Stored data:
◇ ◇ ◇ ◇

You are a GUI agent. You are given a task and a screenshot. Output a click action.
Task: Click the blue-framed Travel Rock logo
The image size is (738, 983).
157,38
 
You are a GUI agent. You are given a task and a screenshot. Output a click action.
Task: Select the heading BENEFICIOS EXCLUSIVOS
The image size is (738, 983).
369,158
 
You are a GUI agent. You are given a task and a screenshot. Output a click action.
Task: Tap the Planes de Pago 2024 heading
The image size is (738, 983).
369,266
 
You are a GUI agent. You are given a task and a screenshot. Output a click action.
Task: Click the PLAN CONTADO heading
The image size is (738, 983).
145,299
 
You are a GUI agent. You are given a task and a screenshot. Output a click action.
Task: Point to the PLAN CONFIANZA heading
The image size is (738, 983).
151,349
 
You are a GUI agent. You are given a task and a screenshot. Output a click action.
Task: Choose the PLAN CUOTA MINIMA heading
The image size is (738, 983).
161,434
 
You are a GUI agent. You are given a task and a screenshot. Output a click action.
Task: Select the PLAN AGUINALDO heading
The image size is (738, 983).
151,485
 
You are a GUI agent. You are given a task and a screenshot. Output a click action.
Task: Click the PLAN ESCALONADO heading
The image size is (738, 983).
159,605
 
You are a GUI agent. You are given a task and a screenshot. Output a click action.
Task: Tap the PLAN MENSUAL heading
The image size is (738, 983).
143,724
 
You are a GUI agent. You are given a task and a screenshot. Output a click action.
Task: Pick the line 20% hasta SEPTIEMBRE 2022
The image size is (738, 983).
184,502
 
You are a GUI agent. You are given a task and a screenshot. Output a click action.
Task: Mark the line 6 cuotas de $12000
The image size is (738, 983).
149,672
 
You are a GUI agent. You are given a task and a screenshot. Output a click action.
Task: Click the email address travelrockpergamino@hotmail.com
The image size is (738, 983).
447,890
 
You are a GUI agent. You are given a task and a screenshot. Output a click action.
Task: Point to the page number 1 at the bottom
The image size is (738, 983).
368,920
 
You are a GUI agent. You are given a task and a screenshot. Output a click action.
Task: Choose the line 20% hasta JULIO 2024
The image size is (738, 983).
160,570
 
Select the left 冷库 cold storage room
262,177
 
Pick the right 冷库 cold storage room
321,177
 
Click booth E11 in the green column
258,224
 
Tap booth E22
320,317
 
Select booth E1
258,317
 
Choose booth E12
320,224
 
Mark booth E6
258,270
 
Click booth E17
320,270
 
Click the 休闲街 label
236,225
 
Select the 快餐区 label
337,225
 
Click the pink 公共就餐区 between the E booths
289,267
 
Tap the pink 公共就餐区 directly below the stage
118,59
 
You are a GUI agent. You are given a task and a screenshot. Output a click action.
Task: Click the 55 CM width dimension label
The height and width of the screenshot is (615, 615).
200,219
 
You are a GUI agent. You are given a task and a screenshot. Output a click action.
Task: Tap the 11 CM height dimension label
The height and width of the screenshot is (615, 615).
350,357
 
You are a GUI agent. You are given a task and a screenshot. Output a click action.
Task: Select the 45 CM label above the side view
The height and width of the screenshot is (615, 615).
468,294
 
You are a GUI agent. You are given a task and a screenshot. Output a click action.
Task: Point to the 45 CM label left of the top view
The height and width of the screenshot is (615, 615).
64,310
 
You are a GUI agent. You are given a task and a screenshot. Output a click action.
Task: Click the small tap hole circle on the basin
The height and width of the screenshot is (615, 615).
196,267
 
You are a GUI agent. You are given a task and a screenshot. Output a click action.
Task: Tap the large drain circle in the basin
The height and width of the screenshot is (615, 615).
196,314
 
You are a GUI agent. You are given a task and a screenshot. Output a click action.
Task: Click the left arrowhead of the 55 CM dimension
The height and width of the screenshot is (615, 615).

◇ ◇ ◇ ◇

WORK REQUIRED -
Pick out every line in the records above that contains the string "公共就餐区", and copy each one in full.

EXERCISE RESULT -
Click the pink 公共就餐区 between the E booths
Tap the pink 公共就餐区 directly below the stage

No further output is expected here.